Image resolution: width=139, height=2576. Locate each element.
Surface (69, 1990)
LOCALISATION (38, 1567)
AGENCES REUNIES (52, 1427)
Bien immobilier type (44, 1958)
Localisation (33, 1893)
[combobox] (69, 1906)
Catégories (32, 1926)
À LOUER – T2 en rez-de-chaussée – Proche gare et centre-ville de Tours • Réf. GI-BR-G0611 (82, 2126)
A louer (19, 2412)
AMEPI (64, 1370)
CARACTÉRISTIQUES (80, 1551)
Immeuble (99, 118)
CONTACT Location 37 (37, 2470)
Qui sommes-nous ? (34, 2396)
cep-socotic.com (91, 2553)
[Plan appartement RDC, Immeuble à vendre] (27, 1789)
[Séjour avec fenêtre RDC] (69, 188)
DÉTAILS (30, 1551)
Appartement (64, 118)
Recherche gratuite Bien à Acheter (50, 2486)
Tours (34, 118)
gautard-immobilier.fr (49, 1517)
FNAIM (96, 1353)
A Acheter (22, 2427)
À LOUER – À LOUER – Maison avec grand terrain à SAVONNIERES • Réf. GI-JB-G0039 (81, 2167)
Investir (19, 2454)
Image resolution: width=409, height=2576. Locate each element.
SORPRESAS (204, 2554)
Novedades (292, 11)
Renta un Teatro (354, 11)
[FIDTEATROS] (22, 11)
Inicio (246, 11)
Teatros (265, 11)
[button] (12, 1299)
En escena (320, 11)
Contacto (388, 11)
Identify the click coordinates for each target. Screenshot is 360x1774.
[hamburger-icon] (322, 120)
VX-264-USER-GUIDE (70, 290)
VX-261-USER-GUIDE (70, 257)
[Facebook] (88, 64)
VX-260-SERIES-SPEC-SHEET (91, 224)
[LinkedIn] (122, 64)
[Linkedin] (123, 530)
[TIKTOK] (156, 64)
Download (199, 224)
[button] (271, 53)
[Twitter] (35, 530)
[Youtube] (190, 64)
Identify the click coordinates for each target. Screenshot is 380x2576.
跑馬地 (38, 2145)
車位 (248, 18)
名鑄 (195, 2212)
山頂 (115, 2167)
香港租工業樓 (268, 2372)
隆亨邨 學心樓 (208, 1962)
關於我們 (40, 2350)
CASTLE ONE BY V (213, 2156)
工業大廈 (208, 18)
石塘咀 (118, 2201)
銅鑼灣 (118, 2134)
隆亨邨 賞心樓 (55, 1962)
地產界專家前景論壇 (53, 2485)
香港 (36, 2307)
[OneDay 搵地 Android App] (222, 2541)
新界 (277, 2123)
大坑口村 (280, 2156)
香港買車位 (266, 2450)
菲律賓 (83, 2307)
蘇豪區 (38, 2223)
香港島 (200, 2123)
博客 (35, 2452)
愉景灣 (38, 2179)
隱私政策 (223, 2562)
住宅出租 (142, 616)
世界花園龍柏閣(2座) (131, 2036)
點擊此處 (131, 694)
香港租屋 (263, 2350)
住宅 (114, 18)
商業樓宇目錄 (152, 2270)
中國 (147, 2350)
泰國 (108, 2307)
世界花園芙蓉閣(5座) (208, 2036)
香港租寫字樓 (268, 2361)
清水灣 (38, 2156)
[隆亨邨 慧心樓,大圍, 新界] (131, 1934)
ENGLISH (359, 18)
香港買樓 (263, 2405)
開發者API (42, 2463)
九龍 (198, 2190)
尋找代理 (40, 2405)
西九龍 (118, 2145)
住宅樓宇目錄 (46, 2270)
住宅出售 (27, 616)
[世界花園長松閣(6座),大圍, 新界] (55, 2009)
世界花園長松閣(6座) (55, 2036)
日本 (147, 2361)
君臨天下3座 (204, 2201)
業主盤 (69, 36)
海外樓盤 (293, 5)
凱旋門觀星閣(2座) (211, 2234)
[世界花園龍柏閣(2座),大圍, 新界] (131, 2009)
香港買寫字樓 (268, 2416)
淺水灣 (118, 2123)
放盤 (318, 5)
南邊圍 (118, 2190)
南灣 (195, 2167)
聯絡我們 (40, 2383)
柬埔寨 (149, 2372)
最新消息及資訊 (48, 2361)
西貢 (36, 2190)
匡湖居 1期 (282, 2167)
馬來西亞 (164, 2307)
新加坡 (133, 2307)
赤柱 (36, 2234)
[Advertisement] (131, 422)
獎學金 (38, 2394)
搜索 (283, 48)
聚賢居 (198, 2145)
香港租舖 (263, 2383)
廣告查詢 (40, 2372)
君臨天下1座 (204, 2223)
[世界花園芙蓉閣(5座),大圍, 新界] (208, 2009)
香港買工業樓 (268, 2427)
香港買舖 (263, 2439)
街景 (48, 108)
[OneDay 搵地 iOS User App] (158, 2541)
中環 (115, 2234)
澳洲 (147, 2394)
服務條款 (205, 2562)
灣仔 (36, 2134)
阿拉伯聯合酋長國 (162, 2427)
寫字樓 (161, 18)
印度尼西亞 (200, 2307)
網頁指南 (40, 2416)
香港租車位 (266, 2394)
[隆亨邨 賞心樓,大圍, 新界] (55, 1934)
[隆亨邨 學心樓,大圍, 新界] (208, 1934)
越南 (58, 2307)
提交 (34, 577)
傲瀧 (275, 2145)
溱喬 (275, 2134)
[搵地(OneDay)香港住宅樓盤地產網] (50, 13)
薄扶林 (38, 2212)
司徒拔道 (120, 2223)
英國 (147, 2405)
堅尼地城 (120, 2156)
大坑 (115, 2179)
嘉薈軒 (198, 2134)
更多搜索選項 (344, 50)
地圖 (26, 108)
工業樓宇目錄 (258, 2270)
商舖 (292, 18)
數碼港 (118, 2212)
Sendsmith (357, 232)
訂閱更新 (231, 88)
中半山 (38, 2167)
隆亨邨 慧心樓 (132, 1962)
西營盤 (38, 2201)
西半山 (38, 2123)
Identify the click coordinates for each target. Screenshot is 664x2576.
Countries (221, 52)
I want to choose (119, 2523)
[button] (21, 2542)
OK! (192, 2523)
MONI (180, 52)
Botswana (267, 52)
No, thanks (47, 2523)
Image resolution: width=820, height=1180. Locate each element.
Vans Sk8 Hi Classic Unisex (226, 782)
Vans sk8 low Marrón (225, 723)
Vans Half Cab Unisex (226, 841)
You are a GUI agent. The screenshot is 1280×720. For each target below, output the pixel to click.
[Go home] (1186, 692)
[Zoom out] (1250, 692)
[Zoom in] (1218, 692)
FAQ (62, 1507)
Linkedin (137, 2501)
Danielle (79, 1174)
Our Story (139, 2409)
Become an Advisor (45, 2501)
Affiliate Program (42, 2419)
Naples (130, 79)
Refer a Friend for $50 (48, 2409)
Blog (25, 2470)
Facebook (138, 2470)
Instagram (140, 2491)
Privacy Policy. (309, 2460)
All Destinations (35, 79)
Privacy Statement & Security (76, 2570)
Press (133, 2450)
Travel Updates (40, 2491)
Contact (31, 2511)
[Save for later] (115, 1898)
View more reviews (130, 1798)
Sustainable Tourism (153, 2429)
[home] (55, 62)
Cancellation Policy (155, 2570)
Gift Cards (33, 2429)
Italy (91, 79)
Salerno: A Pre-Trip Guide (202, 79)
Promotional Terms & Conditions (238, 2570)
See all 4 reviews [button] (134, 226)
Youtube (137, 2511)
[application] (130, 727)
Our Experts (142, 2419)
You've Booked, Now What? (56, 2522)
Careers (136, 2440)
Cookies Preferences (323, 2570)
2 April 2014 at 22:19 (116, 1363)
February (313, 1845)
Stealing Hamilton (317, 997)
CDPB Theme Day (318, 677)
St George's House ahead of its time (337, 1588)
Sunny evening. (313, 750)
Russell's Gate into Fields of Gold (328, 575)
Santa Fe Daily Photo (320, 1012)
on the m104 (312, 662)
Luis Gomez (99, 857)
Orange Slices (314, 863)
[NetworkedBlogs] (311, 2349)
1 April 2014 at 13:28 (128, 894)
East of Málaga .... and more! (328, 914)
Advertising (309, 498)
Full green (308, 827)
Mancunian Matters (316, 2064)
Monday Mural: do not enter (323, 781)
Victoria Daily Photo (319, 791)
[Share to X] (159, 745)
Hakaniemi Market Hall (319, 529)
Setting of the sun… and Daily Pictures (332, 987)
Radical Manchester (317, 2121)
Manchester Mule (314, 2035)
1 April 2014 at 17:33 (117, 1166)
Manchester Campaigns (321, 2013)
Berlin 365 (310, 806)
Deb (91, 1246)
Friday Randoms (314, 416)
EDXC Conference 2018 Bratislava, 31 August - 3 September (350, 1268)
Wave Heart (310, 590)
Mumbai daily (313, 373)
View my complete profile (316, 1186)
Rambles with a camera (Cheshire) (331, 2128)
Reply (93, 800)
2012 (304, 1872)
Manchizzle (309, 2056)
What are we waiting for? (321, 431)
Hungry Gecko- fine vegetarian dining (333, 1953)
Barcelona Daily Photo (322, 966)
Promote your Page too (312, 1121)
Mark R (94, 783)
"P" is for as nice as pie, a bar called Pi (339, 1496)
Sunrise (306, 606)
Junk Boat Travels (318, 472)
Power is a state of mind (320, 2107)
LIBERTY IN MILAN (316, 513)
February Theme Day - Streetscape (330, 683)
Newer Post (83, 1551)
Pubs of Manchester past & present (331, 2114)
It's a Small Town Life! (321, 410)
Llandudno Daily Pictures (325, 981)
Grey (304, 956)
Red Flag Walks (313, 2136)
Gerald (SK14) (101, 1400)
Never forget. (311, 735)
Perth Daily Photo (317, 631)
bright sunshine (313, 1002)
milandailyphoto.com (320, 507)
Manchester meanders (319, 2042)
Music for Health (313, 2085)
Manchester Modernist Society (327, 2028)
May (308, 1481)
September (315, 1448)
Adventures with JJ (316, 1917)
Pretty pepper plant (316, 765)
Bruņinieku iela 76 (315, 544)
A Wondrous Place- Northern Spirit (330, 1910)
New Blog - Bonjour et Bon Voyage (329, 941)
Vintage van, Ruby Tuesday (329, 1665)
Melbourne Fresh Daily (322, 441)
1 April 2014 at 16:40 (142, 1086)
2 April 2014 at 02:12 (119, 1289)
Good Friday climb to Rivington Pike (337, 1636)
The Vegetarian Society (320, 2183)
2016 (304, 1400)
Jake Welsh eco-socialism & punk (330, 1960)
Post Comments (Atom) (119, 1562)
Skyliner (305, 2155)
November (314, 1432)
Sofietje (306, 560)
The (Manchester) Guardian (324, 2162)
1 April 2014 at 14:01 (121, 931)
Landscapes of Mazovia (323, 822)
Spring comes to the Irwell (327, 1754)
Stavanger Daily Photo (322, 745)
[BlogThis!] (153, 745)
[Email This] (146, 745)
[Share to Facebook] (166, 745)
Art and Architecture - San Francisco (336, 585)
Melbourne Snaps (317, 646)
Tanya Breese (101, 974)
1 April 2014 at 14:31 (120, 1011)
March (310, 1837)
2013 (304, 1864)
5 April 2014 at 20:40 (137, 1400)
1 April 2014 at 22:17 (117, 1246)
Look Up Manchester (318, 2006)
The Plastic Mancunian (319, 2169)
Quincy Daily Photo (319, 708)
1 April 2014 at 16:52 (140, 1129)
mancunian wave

__________

--- Work item ---
Both the line containing "中半山 (38, 2167)" and the line containing "No, thanks (47, 2523)" belong in the answer. Print them and every line above that falls between them exactly, and no others.

--- Response to the exercise ---
中半山 (38, 2167)
隆亨邨 慧心樓 (132, 1962)
西營盤 (38, 2201)
西半山 (38, 2123)
Identify the click coordinates for each target. Screenshot is 664x2576.
Countries (221, 52)
I want to choose (119, 2523)
[button] (21, 2542)
OK! (192, 2523)
MONI (180, 52)
Botswana (267, 52)
No, thanks (47, 2523)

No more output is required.